Priyowidodo. Gatut, 2008, Menakar Kekuatan dan Keunggulan Industri Televisi Lokal di Era Otonomi, Jurnal Ilmu Komunikasi Fakultas Ilmu Komunikasi Univeristas Kristen Petra. Hal 3 (dalam Materi Perkuliahan Politik dan Media Massa, Nunik Retno Herawati, S.Sos.M.Si)
Rachbini. J. Didik.1996. Perspektif Ekonomi Politik Baru. CIDES : Jakarta.

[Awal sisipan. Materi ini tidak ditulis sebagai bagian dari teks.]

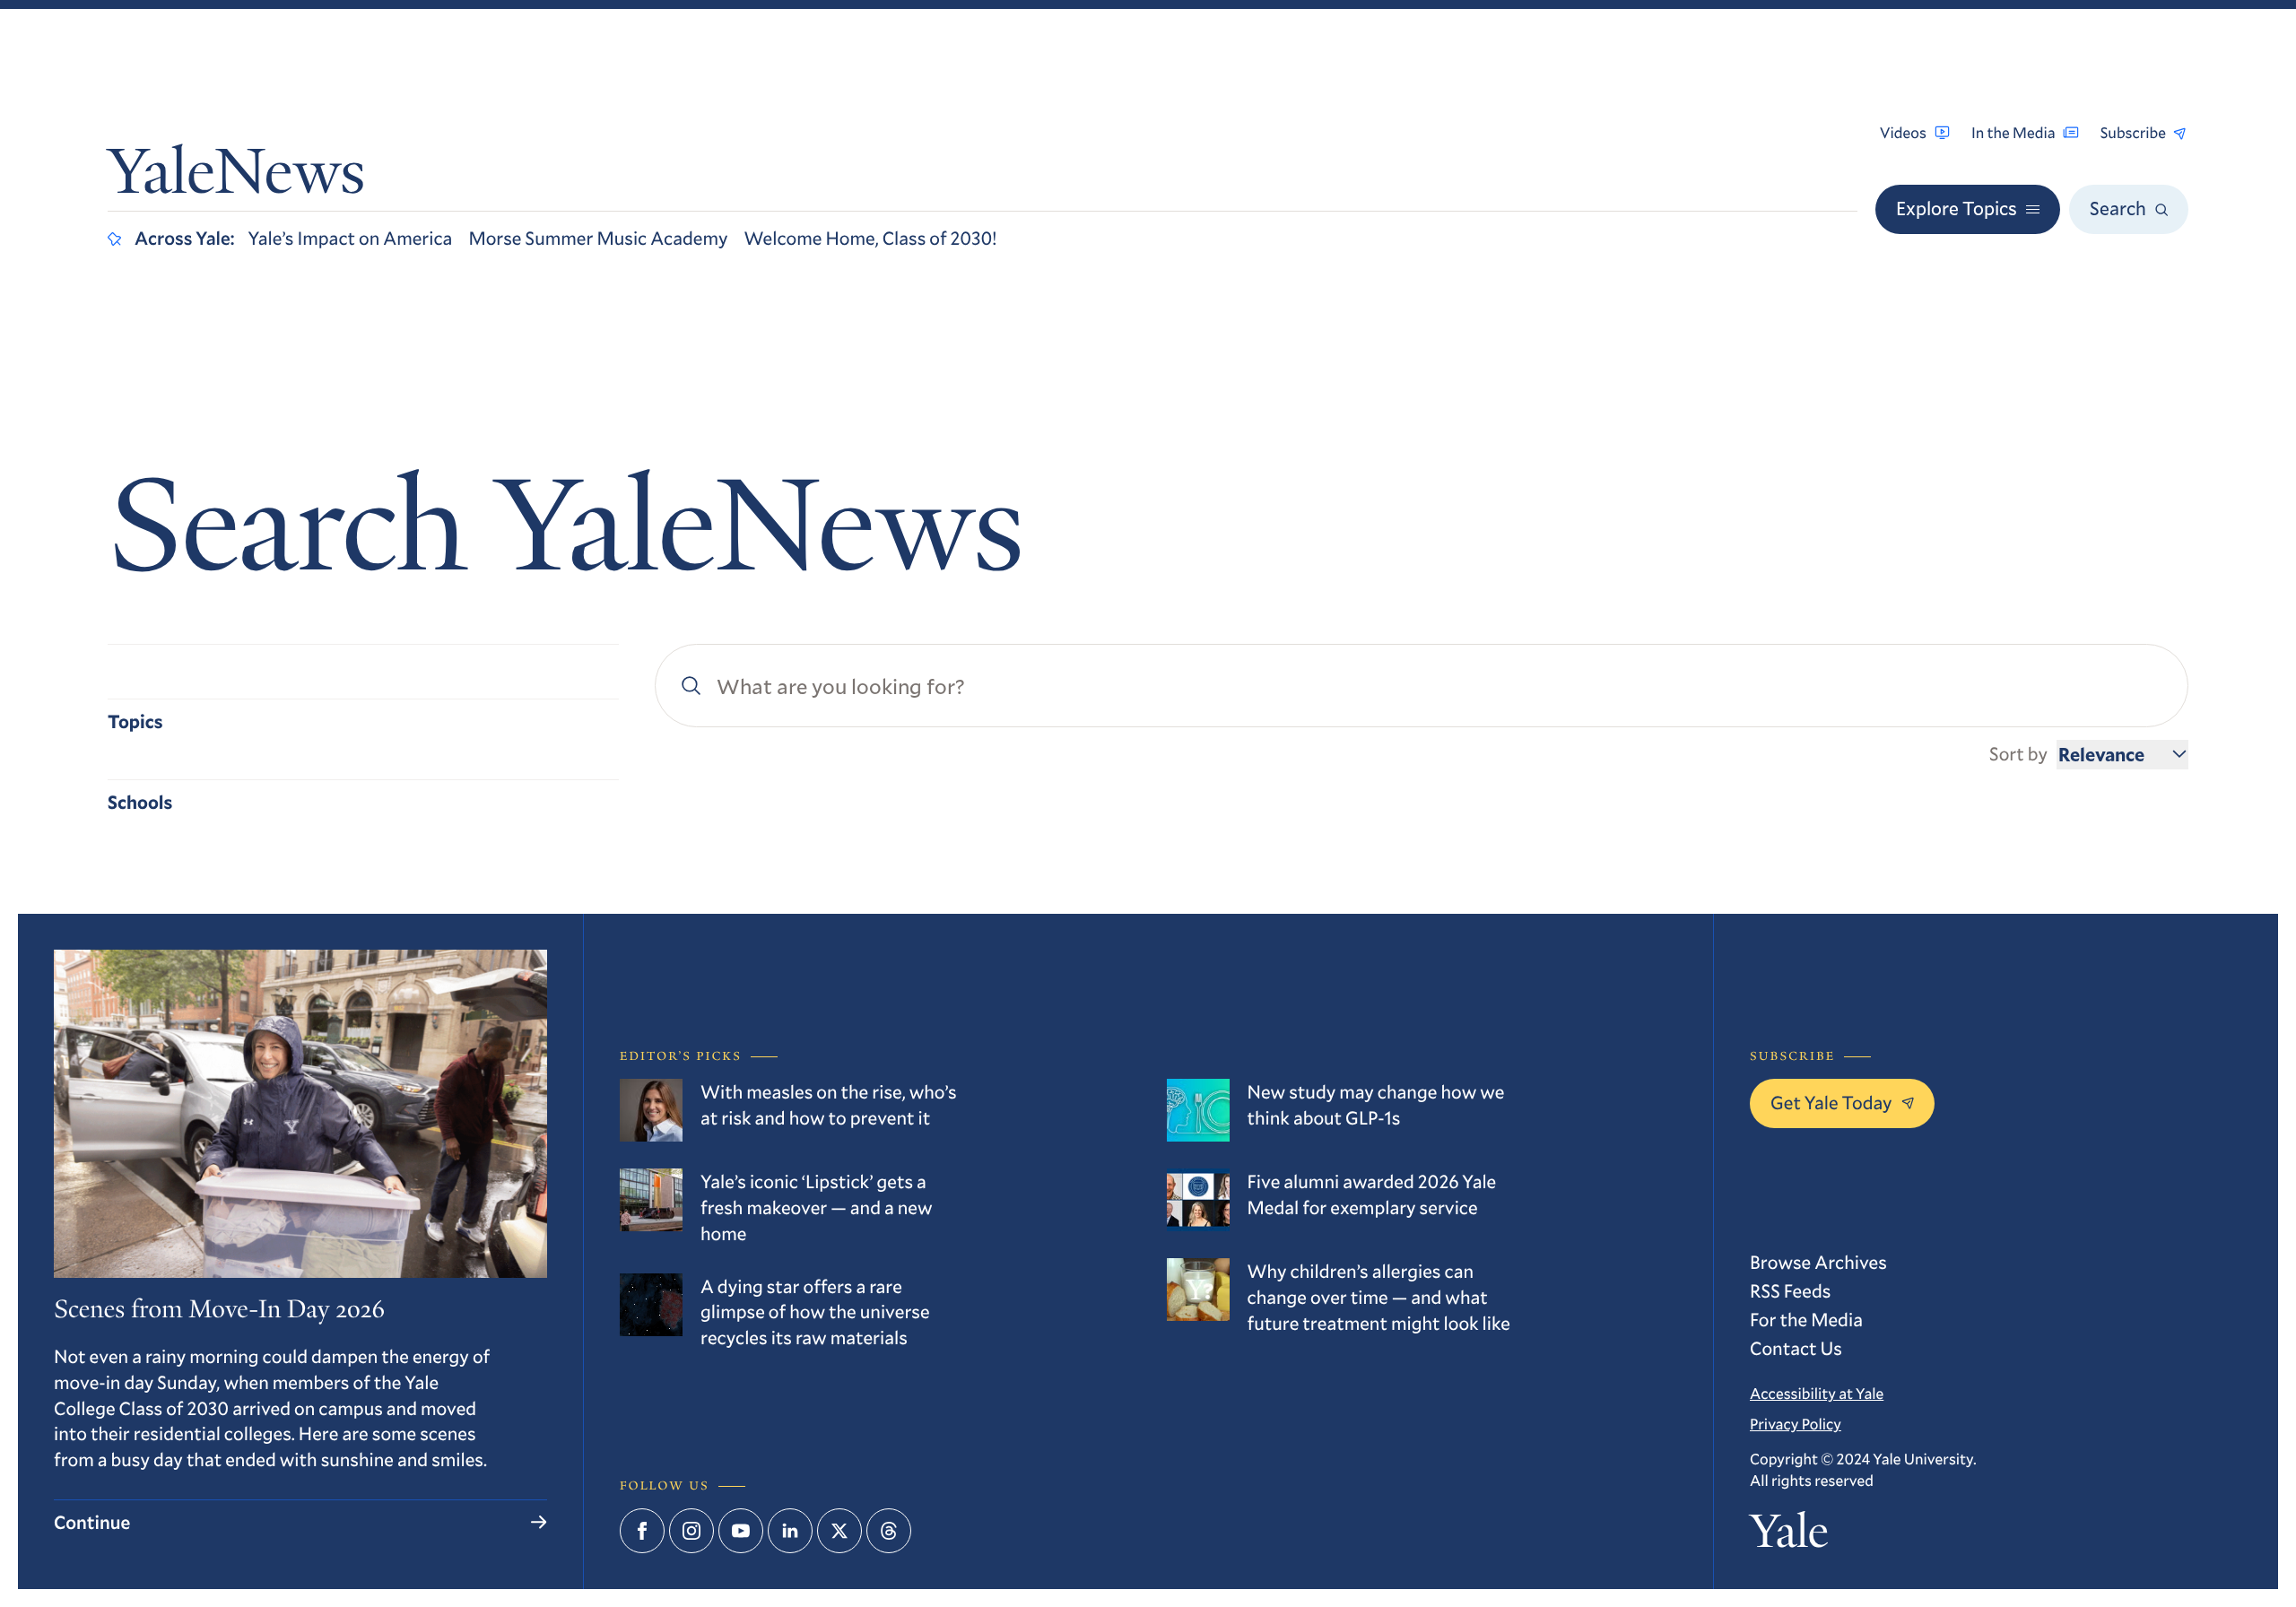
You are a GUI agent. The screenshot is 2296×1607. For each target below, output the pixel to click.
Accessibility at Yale (1816, 1393)
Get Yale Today (1831, 1102)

[1] Mahasiswa Magister Ilmu Politik UNDIP dan Staf Pengajar Program Studi Ilmu Politik FISIP Universitas Siliwangi Tasikmalaya
[2] Priyowidodo. Gatut, 2008, Menakar Kekuatan dan Keunggulan Industri Televisi Lokal di Era Otonomi, Jurnal Ilmu Komunikasi Fakultas Ilmu Komunikasi Univeristas Kristen Petra. Hal 3
[3]
Contoh kasus mengenai sengketa kepemilikan TPI sebelum berganti nama
menjadi MNC TV, kepemilikan sahamnya dikuasai oleh Mbak Tutut Soeharto.
[4] Agus Sudibyo,2004 halaman 67-68
[5] Sudibyo.op.cit. Hal 68
[6] Lihat Caporaso. James dan David P Lavine. Teori-Teori Ekonomi Politik. Pustaka Pelajar: Yogayakarta.
[7] Caporaso. A James dan David P Lavine. Teori-Teori Ekonomi Politik. Pustaka Pelajar : Yogyakarta. Hal 181-182
waw niece post sob... http://adaisinya.com
ReplyDeletehmmm menarik sekali
ReplyDeletebagus artieklnya,, :)
ReplyDeletenice artikelnya,,, :)
ReplyDeleteTerima kasih kunjungannya kawan..
ReplyDeletejoin to hajarabis
ReplyDeletePenuh dengan PARADIGMA ... ^_^
ReplyDeleteUdah lama gak mampir ketempat sobat ini. Udah banyak yang beda rupanya.